In how many lines of the listing below does "help" appear? Reply with the number only.

Available records
- Opening Delimiter -

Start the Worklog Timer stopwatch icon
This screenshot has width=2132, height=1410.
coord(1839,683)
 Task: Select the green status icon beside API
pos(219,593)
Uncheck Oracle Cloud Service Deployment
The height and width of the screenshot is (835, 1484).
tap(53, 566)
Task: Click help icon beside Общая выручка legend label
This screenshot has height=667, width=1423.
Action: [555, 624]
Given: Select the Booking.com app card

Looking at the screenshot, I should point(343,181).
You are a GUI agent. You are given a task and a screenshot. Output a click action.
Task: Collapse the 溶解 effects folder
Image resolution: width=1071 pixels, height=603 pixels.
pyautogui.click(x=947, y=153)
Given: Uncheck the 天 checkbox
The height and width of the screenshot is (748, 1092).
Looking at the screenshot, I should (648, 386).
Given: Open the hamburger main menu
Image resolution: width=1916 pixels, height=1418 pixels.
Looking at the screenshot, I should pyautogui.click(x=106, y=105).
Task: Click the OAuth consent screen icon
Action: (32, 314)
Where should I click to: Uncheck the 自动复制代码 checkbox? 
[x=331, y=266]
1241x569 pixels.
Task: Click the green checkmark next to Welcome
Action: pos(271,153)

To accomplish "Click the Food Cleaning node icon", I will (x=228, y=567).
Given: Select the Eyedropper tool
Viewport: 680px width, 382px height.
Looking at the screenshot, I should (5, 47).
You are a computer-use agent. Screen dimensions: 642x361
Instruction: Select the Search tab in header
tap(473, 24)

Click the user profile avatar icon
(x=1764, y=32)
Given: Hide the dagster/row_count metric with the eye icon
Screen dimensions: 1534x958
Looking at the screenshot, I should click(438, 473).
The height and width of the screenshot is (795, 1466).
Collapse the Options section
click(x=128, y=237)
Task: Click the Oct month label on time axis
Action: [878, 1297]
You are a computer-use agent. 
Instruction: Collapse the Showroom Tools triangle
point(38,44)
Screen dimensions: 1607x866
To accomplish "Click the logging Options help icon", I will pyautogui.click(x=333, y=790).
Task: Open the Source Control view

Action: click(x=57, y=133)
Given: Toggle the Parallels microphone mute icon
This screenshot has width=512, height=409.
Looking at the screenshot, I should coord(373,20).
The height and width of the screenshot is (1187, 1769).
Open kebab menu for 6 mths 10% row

- Closing Delimiter -

Response to the task
2